◆ Probleembeschrijving: Noem alle soorten mensen die volgens het fragment hieronder tot de groep ‘asocialen’ werden gerekend.

--- Fragment ---

De tweede groep gevangenen bestond uit de zogenaamde ‘asocialen’. In deze groep vielen onder anderen daklozen, werklozen en verslaafden. Over de asocialen is weinig bekend. Ze worden ook wel beschouwd als de vergeten slachtoffergroep van de Tweede Wereldoorlog. Het is niet bekend hoe groot deze groep was, maar het aantal wordt geschat op vierhonderd. Deze gevangenen werden niet uitgezonden naar Duitsland en zaten gescheiden van andere gevangenen.

In deze periode werd het regime enigszins versoepeld. De gevangenen mochten post versturen en ontvangen en ze konden op zondag zelfs kort familie ontvangen, maar het dagelijks leven in het kamp bleef zwaar. En ook al deden zich minder excessen voor dan in de justitieperiode, de mishandelingen gingen door. Ten minste drie gevangenen kwamen door de mishandelingen om.

--- Gegeven informatie ---

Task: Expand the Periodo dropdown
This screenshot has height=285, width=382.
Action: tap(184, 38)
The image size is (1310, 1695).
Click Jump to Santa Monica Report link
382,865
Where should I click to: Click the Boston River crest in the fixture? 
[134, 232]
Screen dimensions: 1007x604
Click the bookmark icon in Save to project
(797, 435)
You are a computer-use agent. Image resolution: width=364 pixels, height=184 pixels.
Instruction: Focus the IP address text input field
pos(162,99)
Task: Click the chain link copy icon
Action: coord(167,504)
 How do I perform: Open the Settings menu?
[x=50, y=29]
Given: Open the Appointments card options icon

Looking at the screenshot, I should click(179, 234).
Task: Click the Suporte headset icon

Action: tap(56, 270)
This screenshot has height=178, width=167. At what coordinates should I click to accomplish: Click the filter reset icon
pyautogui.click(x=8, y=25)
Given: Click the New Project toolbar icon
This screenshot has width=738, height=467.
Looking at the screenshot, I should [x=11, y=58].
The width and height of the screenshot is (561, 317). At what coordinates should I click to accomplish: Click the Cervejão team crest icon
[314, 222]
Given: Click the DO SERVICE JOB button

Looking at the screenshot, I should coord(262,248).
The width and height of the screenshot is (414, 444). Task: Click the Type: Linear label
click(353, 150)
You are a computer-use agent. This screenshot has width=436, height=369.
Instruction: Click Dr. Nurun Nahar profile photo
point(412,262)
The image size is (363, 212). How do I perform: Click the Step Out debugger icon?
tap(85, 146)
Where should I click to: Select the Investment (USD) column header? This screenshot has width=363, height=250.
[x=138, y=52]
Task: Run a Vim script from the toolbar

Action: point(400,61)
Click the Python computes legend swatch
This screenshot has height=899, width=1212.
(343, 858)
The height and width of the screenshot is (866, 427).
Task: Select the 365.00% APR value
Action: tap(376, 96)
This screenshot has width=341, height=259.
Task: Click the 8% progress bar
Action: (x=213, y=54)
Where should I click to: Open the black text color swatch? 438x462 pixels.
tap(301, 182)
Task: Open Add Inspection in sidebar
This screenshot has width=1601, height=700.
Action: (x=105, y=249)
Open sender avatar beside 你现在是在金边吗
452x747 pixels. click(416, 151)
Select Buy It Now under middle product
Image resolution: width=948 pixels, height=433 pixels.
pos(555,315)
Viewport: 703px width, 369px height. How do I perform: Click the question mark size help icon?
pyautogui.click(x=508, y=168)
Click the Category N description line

---

◆ Oplossing: Daklozen, werklozen en verslaafden.